Van Gogh, whose goal is to “make everyone smile like sunflowers” through his paintings, is described as energetic, but also as someone who can’t be talked out of something once he makes up his mind, and also as having a special bond with his pal Paul Gauguin, mirroring the cordial relationship between the two real-life artists.

http://paletteparade.siliconstudio.co.jp/courbet.html

Any romantic video game needs a variety of personality types to appeal to the widest possible fanbase, and so diametrically opposing van Gogh is Gustave Courbet, “The Delusion-Hating Realist,” a cool-headed and logical painter who refuses to paint anything he hasn’t seen with his own eyes.

http://paletteparade.siliconstudio.co.jp/davinci.html

The image of Leonardo da Vinci that most people have in their mind’s eye is of an elderly bearded man. Palette Parade turns this idea on its head by depicting him as an effeminate “Smiling Genius Boy,” a child prodigy with talents in myriad fields.

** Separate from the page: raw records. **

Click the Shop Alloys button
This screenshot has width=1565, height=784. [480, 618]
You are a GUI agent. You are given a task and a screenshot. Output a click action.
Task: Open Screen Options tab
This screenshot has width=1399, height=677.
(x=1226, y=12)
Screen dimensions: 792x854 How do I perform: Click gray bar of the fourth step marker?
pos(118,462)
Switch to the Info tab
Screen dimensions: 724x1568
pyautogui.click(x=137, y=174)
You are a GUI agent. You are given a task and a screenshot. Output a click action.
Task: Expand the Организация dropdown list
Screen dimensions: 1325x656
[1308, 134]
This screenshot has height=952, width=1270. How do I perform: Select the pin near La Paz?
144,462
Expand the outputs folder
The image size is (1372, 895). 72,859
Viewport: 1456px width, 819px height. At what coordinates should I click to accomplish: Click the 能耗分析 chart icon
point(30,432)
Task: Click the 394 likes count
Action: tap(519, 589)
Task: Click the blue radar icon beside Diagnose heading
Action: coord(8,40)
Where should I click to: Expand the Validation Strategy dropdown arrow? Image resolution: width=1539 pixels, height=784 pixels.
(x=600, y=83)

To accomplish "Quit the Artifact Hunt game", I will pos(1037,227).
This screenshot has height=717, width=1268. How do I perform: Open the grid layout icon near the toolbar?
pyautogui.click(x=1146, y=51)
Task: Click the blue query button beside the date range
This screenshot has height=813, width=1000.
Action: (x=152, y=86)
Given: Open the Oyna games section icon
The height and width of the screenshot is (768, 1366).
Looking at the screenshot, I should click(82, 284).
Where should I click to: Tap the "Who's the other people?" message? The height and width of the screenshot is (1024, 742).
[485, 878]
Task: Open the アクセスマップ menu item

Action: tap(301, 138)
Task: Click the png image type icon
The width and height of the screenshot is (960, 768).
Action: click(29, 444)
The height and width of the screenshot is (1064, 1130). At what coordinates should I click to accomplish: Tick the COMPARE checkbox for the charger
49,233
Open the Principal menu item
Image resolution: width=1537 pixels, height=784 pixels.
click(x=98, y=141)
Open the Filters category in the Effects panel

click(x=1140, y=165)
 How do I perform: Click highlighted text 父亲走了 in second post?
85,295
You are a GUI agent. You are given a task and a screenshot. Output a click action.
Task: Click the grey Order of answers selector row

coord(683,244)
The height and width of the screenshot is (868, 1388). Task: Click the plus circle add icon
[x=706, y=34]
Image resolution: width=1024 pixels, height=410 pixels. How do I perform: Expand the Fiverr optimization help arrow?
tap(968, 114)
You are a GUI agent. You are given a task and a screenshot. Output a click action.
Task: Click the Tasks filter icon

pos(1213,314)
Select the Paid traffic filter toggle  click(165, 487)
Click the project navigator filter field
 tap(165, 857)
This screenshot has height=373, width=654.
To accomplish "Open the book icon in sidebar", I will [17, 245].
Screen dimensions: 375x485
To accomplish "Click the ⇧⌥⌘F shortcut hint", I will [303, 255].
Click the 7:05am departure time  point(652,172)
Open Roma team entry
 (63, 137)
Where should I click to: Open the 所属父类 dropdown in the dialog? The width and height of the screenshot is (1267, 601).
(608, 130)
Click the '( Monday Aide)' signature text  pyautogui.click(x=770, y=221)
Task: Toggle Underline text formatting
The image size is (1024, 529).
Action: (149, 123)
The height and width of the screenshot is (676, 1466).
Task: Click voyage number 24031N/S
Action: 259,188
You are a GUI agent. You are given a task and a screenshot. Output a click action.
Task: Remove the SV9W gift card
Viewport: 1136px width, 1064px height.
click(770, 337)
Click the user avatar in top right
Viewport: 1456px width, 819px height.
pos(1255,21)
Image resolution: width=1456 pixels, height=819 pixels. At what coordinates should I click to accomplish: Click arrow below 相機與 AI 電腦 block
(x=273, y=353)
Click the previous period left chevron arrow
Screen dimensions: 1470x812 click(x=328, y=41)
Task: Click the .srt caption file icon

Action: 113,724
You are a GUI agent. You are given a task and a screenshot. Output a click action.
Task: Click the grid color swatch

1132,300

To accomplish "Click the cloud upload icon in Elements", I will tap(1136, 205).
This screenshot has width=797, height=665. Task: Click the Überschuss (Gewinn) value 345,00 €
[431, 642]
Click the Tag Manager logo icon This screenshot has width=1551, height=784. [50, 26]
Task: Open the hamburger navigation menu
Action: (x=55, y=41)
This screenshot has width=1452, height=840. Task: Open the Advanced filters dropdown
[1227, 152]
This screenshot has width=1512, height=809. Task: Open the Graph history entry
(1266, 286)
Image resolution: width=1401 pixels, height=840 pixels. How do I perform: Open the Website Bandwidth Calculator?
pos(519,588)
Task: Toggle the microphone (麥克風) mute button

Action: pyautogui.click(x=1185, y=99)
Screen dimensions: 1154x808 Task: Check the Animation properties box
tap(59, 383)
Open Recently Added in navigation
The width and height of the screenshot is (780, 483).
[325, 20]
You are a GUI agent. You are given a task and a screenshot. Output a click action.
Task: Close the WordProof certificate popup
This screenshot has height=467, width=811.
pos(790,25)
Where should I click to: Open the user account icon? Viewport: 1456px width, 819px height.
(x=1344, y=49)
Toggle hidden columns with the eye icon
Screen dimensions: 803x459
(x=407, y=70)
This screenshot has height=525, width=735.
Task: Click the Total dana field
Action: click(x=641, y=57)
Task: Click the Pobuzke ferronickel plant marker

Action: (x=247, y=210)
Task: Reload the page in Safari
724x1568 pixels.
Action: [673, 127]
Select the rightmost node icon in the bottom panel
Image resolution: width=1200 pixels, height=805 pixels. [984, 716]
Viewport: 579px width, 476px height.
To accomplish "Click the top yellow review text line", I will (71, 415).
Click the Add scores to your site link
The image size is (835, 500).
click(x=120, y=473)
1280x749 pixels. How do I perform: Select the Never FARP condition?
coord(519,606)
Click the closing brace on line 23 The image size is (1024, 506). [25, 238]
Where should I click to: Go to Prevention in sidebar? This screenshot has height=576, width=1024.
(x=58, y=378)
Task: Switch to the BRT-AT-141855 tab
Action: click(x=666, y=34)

Calm and caring (and also an anachronism, as he was born four centuries before the other announced characters), da Vinci’s character profile also says that he has a different side of himself that he only shows to Michelangelo.

http://paletteparade.siliconstudio.co.jp/renoir.html

And finally, the last character to be revealed so far is Pierre-Auguste Renoir, “The Fun-Loving Man Whose Policy Is to Take It Easy.” Cheerful and at ease, Renoir sometimes bewilders those around him with his unguarded manner of speaking, and is friends with his classmates Claude Monet and Frederic Bazille.

Three more characters are set to join the cast, who can be seen in the promotional image at the top of this article. While their names haven’t been revealed, Michelangelo, Gauguin, Monet and Bazile all seem like likely candidates, given their mentions in the other characters’ bios.

Palette Parade is slated for a summer 2018 release, which is an unusual amount of lead-up time for the launch of a smartphone game. Given the art style, though, related projects, such as anime and manga adaptations, as well as merchandise, are probably also things the producers are working on, and besides, as any of these characters would tell you, great art takes time.